Aim: Copy the text of each item below word for word, omitting the pictures.

Extracted information:
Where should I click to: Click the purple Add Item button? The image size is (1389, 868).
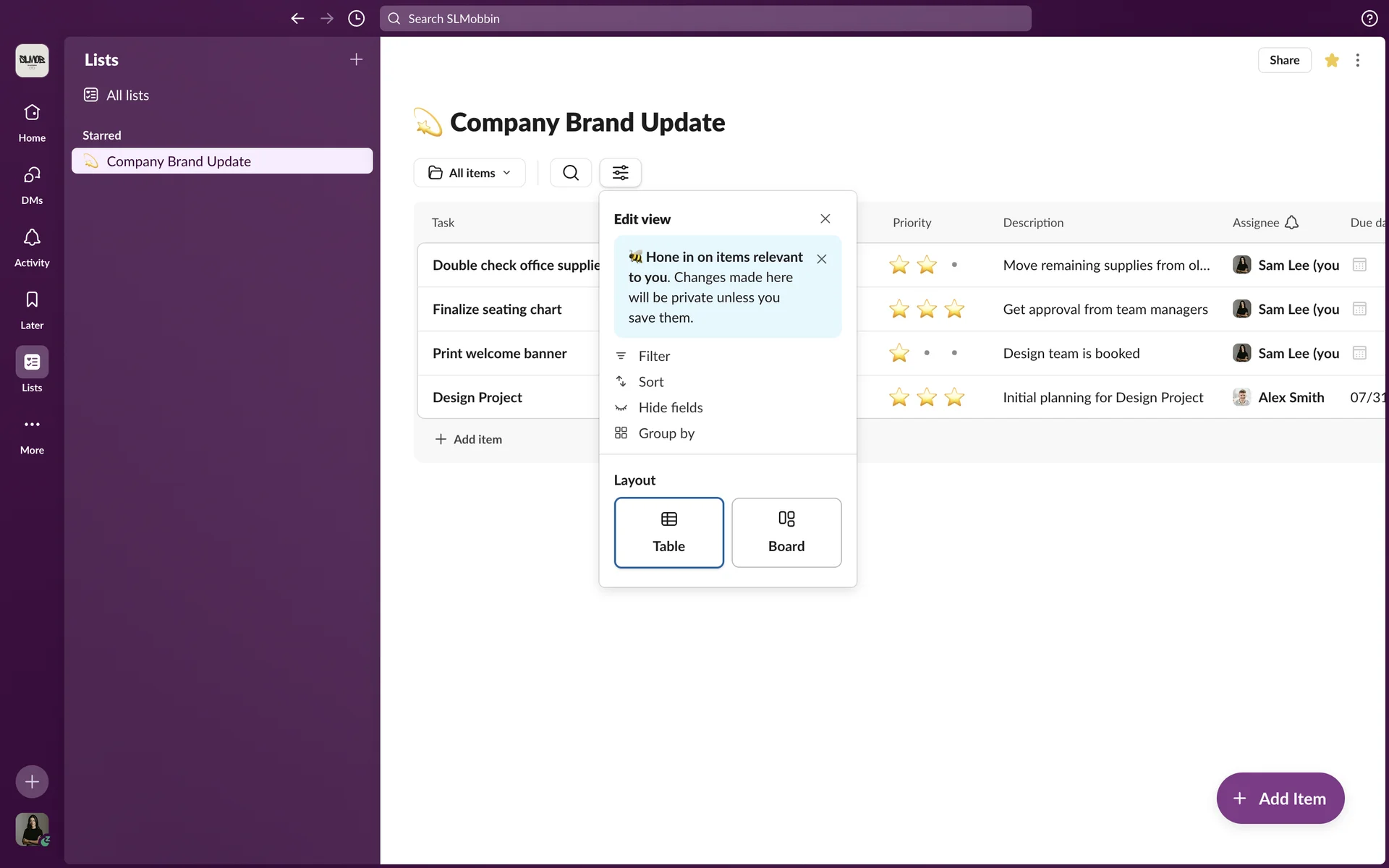[1280, 799]
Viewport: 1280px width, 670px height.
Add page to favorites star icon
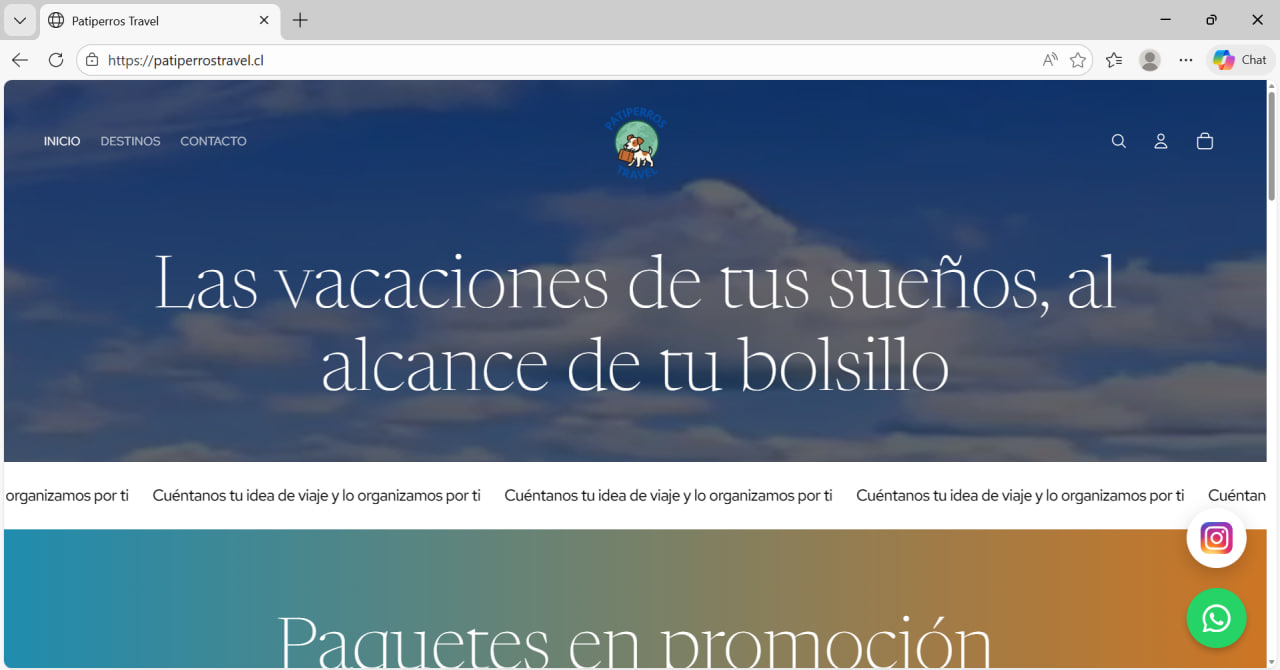pos(1078,60)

Finished task:
Where should I click to: Click the purple Add Item button? The image size is (1389, 868).
[1280, 799]
Viewport: 1280px width, 670px height.
Add page to favorites star icon
pos(1078,60)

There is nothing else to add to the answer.